Of course there is nothing to debate regarding life or death. We just know
that today's Japan needs our crash attacks.
I am a unique person who was taught during my life of 26 years 
this way of serving to pay back the person above me. I am glad for today
when I can accomplish my way of living in that way. The Commander in Chief
of the Combined Fleet gave us each a short sword and celebrated our sortie.
Also, the Commander said that the Navy Minister, who could not come to the
mainland, conveyed a message from our Fleet Commander in Chief that this
short sword was in recognition of our position to protect the country.
When I returned home to make my final farewells, I had expected that
there would be more distressing things at my own place. However, making this
attack surely is not something special. I believe for today in Japan it is a
natural thing.
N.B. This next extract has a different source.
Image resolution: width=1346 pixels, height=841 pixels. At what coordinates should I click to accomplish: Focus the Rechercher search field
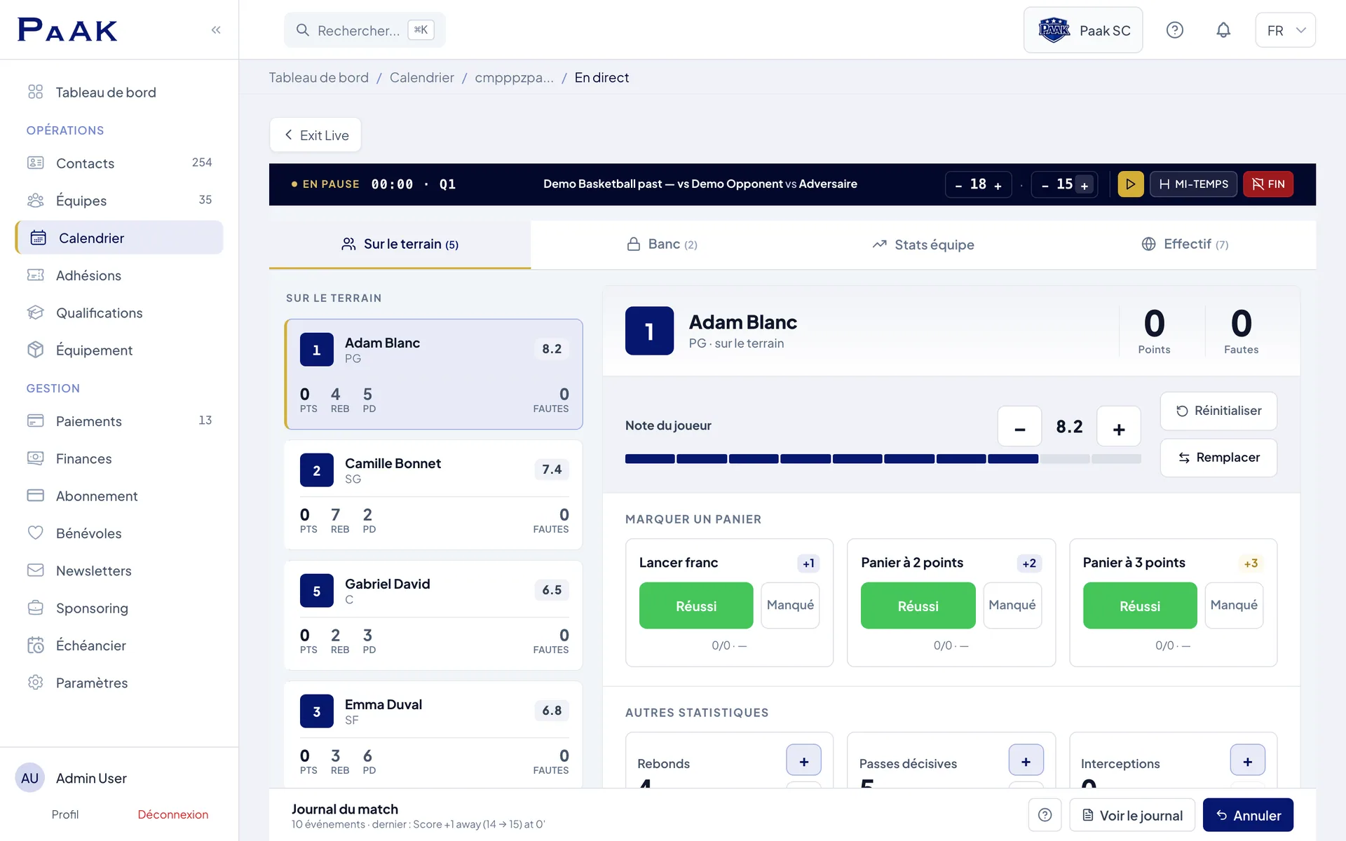(365, 30)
Not having a heroic feeling, I had an enjoyable time in that
way. During the visit to the graves of my predecessors Ryōma Sakamoto,
Shintarō Nakaoka, and Takayoshi Kido , I
thought secretly that I felt their determination. I think that there is no
excuse for not being able to say anything to you, but please forgive me for
Father, when I think about Fumi's lonely life, I cannot say anything.
However, Japan is facing a time of crisis. It is natural for a person who is
Japanese to take part in this battle tactic. I, who have been able to live
this true way as a Japanese person, am not thinking about my lack of filial
piety to my parents. I understand well about being lonely. However, this is
the most that you will endure. I am fully aware that up to today you lived
depending on me. Even so there are things that cannot be stopped.
Fumi, please be a fine Japanese girl and live happily. Other than this I
have no wishes for you. I ask that you take care of Father. I have been
freed of worries, and I will go this way. I ask that you make up for my
absence. Whatever others may say, Father was the world's best, and Mother was
Japan's finest mother. Please be a Japanese mother who will not disgrace
them. You, who inherited the character of Father and Mother, have
capabilities of only them. I, who did not take any actions, cannot stop my
tears when I think about you.
However, Fumi and Father, please do not cry. I have such happiness in
going to that place to die, and also I have inside me the joy of being able
to be with Mother soon. At the place where the ship's flag waves splendidly
in the sky with the kikusui (water chrysanthemum) emblem, in the
hearts of us who will make a sortie what should we say?
Ta'ichi Imanishi of the Kaiten Special Attack Corps Kikusui Unit who
will make a sortie.
Father and Fumi, I am praying for your health and happiness.
A warrior's corpse in wilderness covered with grass
Blooming fragrant Yamato  carnations
I go in high spirits.
Morning of sortie
Letter translated by Bill Gordon
The letter comes from Matsugi (1971, 132-4). The biographical and mission information
of submarine I-36 come from
Matsugi (1971, 132) and Mediasion (2006,
1. The traditional Japanese method of counting
age, as in much of East Asia, regards a child as age one at birth and adds an
additional year on each New Year's day thereafter. This explains why the letter
indicates his age as 26 whereas the current way of calculating age based on his
birth date in Matsugi (1971, 137) indicates his age was 25 at death.
2. The graves of these three men are on the
grounds of Kyōto's Ryōzen Gokoku Jinja, which is a shrine dedicated to those who
died to protect the country with several other monuments dedicated to those who
died in wars. Ryōma Sakamoto and Shintarō Nakaoka worked together in the
movement to overthrow the Tokugawa shogunate and return power to the Emperor.
They were assassinated together by unknown assailants in December 1867 in Kyōto,
and their graves are next to each other. Takayoshi Kido was one of the leaders
of the Meiji Restoration that restored power to the Emperor in 1868, and he
became one of the most important leaders in the new government until his death
3. Yamato is an ancient name for Japan.
Matsugi, Fujio, ed. 1971. Kaigun tokubetsu kōgekitai no isho (Last letters of Navy Special Attack Corps).
Tōkyō: KK Bestsellers.
The Mediasion Co. 2006. Ningen gyorai kaiten (Kaiten
human torpedo). Hiroshima: The Mediasion Co.